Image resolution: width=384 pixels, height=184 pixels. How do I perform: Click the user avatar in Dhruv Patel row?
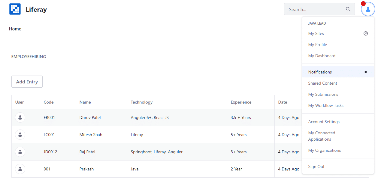20,117
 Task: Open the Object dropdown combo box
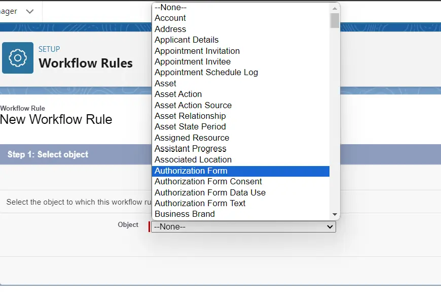pyautogui.click(x=243, y=227)

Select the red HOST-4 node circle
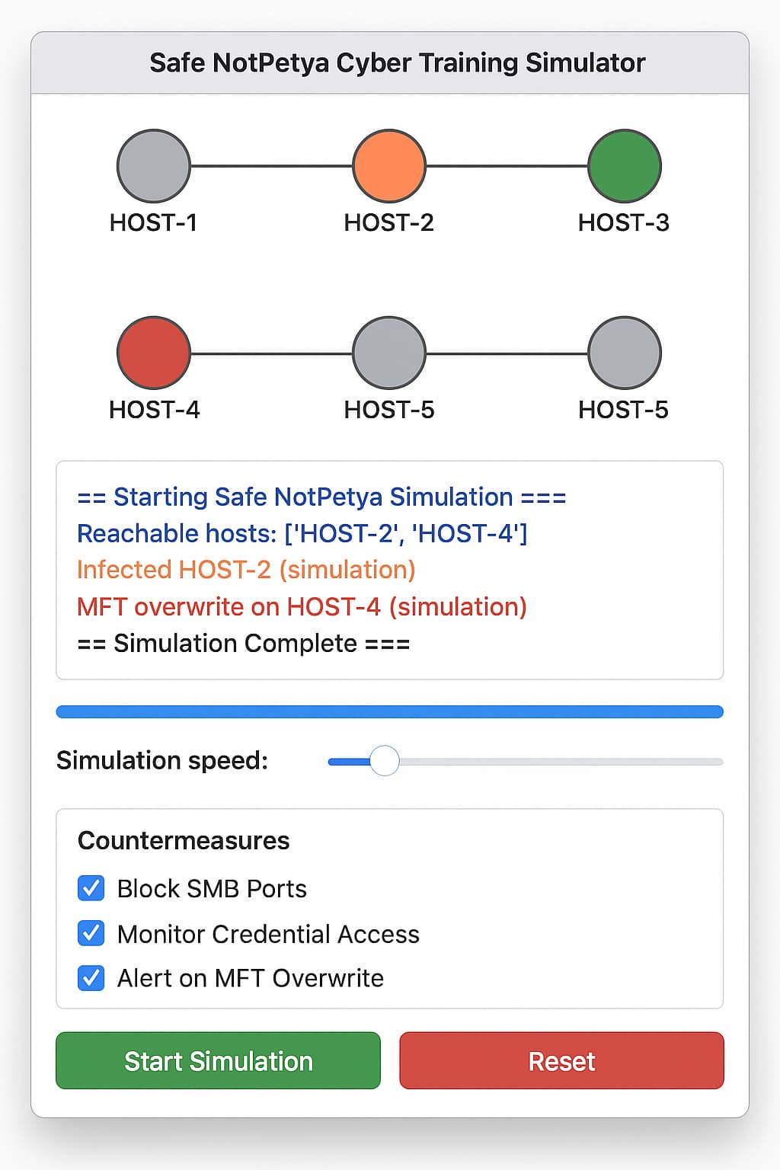(x=154, y=353)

TASK OBJECTIVE:
Reproduce the listing above line for line, with no changes to the text, and omit the pictures.

WRITTEN ANSWER:
Image resolution: width=384 pixels, height=184 pixels. How do I perform: Click the user avatar in Dhruv Patel row?
20,117
 Task: Open the Object dropdown combo box
pyautogui.click(x=243, y=227)

Select the red HOST-4 node circle
(x=154, y=353)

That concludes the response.